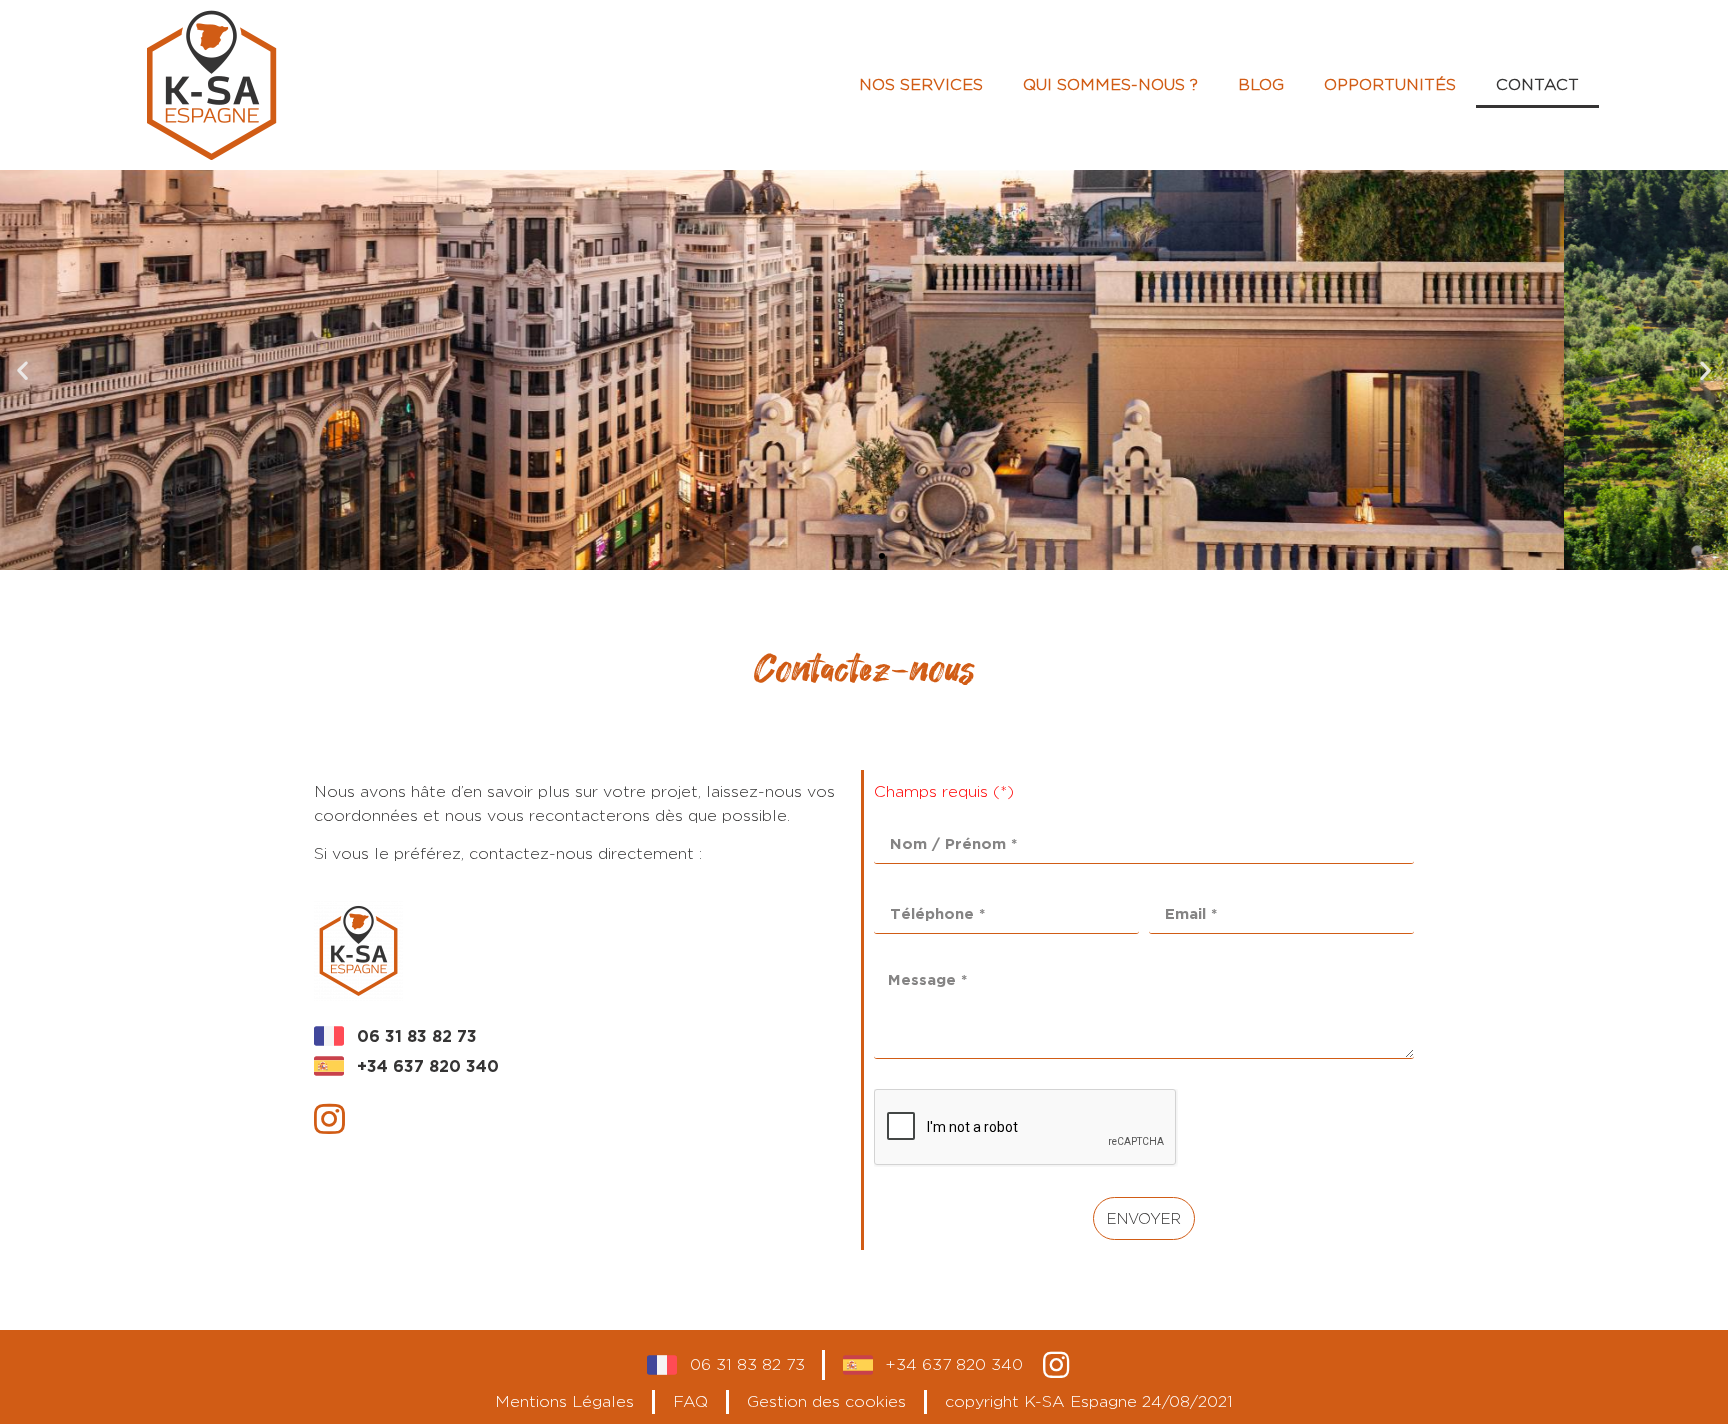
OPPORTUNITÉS (1390, 84)
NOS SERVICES (921, 84)
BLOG (1261, 84)
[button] (846, 556)
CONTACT (1537, 84)
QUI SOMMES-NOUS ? (1110, 84)
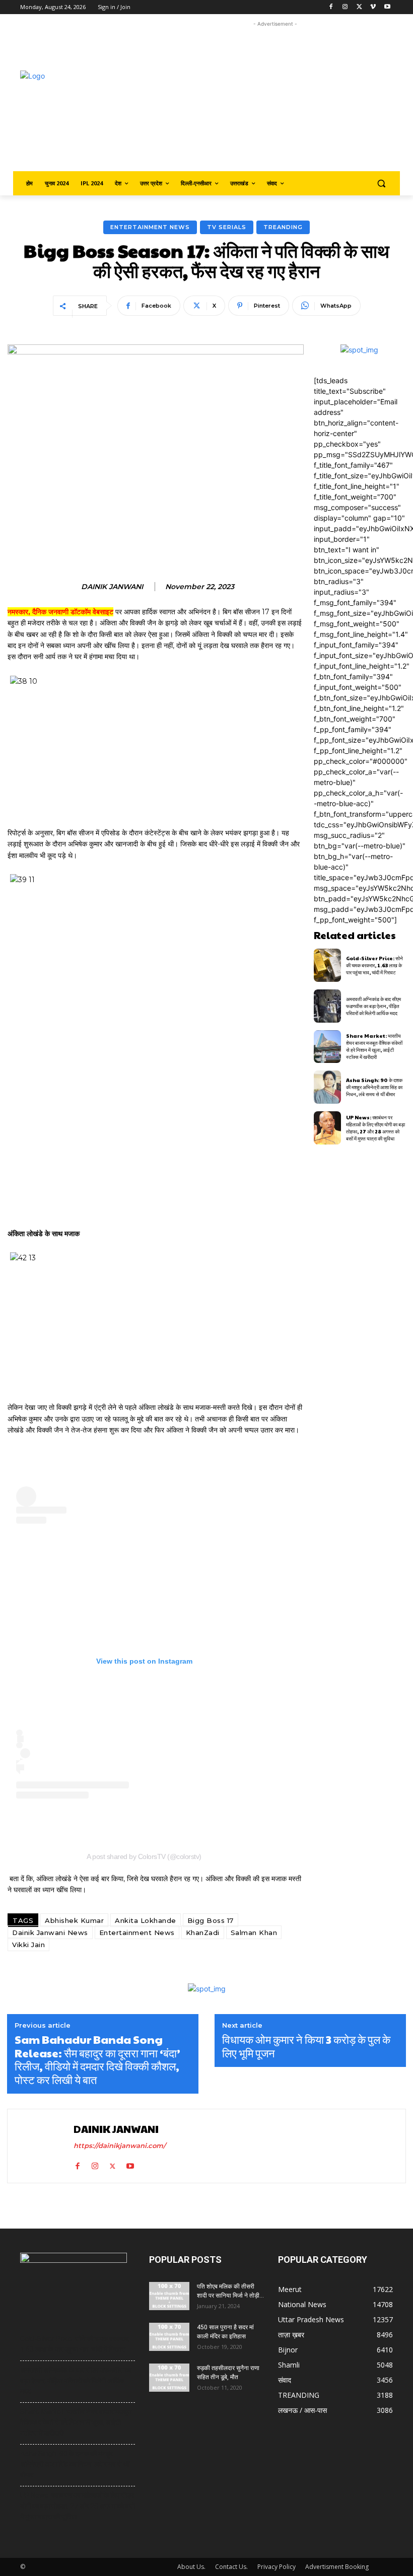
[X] (359, 7)
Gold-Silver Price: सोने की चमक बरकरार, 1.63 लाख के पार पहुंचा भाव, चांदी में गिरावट (374, 965)
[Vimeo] (373, 7)
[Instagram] (345, 7)
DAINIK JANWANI (112, 587)
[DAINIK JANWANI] (42, 2146)
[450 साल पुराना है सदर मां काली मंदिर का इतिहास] (169, 2337)
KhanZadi (203, 1932)
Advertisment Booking (337, 2566)
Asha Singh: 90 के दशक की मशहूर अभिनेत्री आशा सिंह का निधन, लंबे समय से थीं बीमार (374, 1087)
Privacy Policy (276, 2566)
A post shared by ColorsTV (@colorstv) (144, 1856)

REQUIREMENT
What is needed is an exact copy of the lines from the one containing "KhanZadi (203, 1932)" through the final line of the data, both included, and nothing more.

RESULT
KhanZadi (203, 1932)
Advertisment Booking (337, 2566)
Asha Singh: 90 के दशक की मशहूर अभिनेत्री आशा सिंह का निधन, लंबे समय से थीं बीमार (374, 1087)
Privacy Policy (276, 2566)
A post shared by ColorsTV (@colorstv) (144, 1856)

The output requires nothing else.